-- Start Data shown --
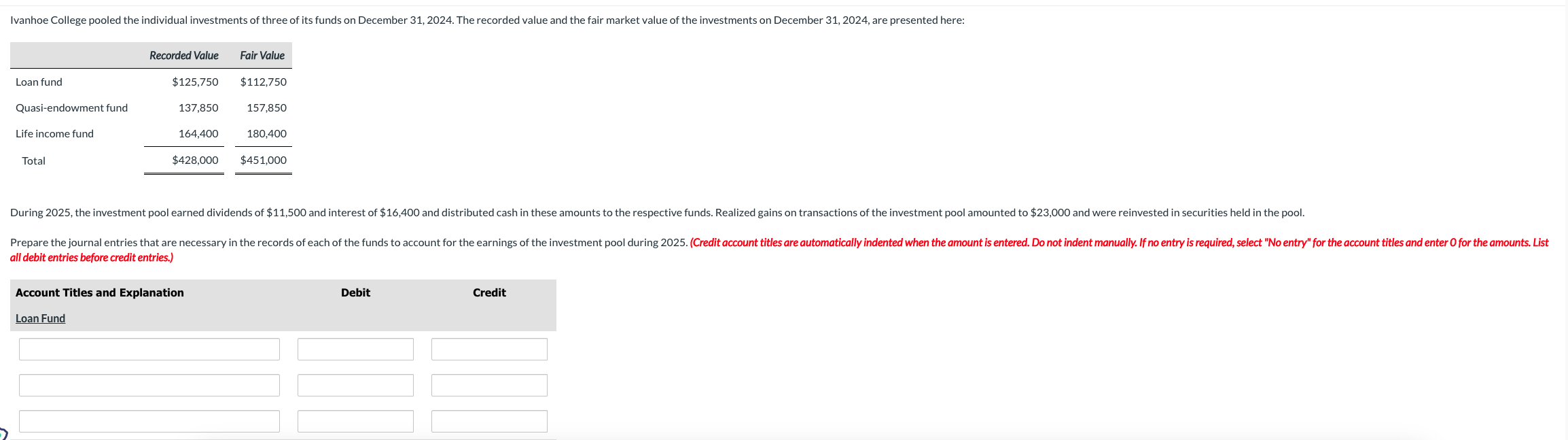This screenshot has width=1568, height=440.
Task: Click the Total value $428,000 cell
Action: [195, 160]
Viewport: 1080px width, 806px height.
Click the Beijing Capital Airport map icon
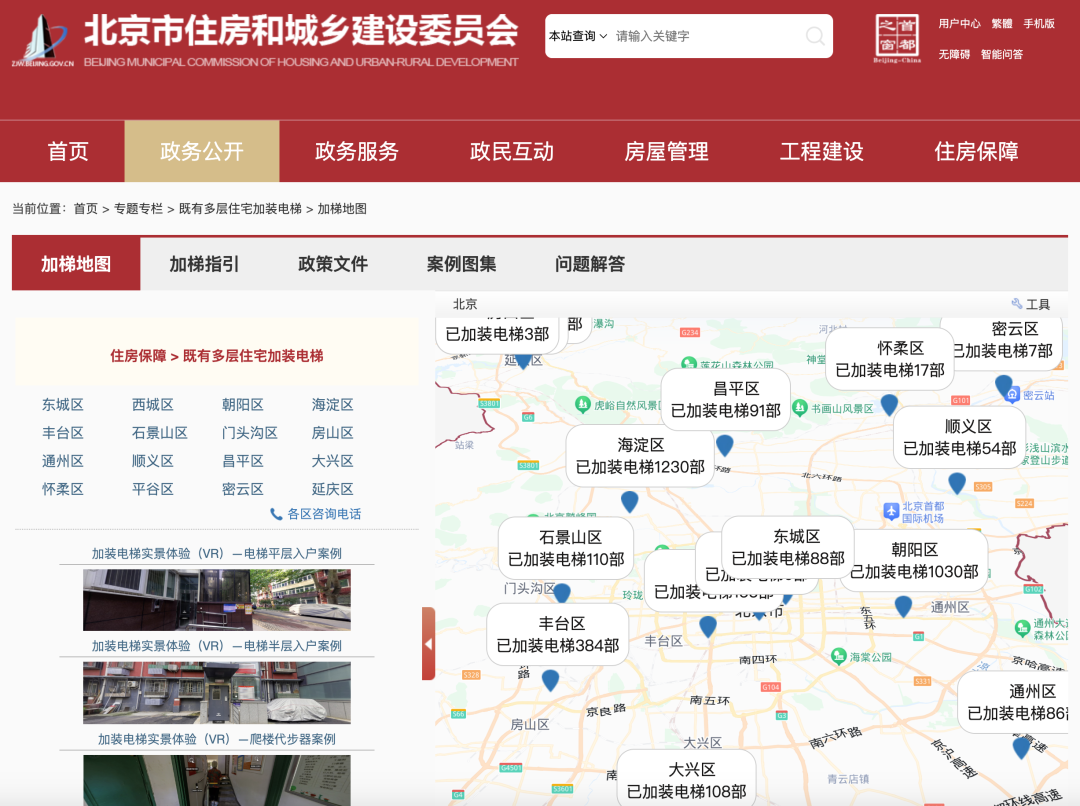point(891,512)
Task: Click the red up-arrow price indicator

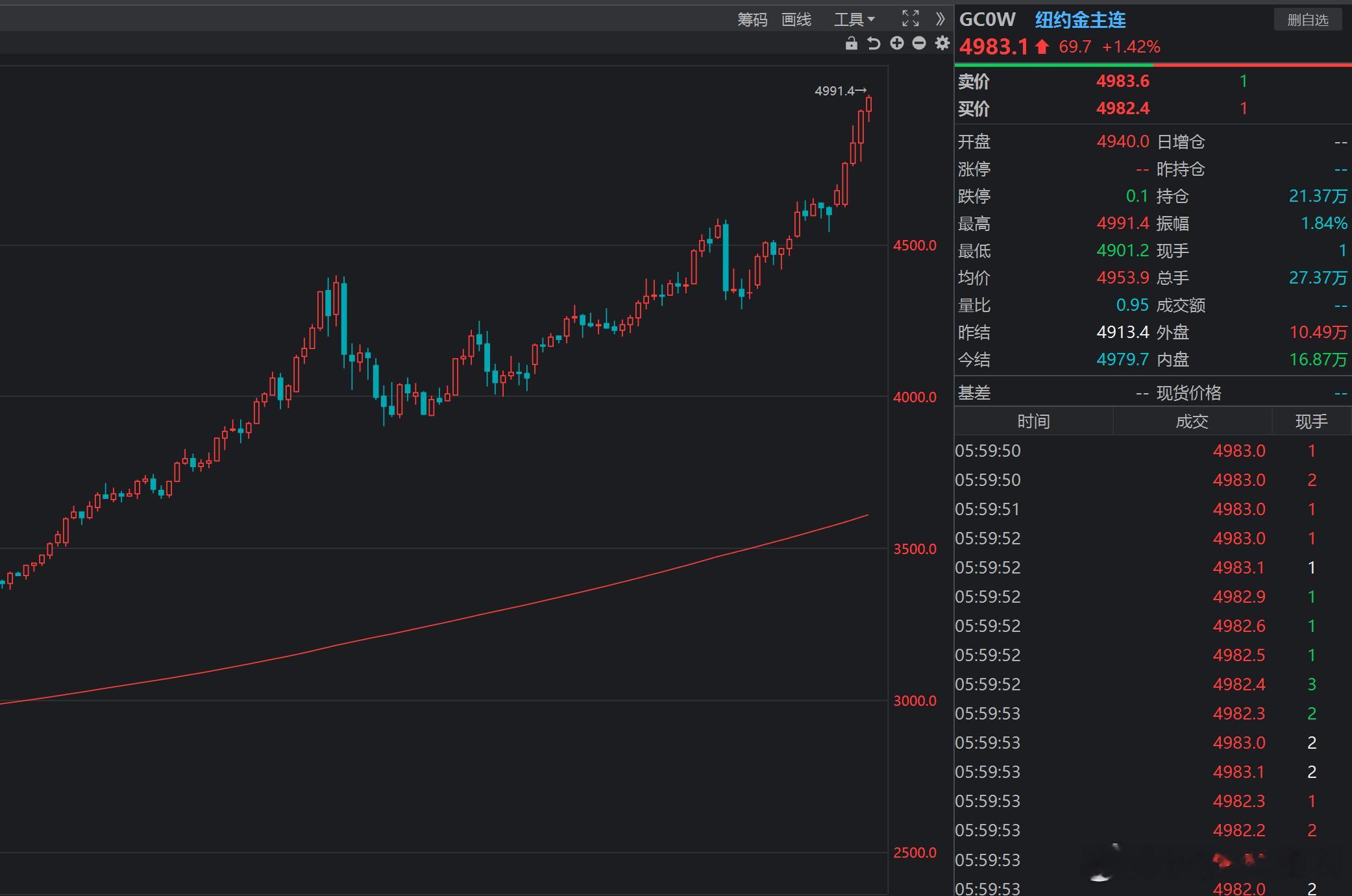Action: tap(1042, 47)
-- End Data shown --
- _Directions for this task_:
Please pull out every one of the lines above and copy them word for word, leaving the pictures out of your answer.

- _Written response_:
This screenshot has width=1568, height=440.
Task: Click the Total value $428,000 cell
Action: [195, 160]
Viewport: 1080px width, 806px height.
Click the Beijing Capital Airport map icon
point(891,512)
Task: Click the red up-arrow price indicator

Action: tap(1042, 47)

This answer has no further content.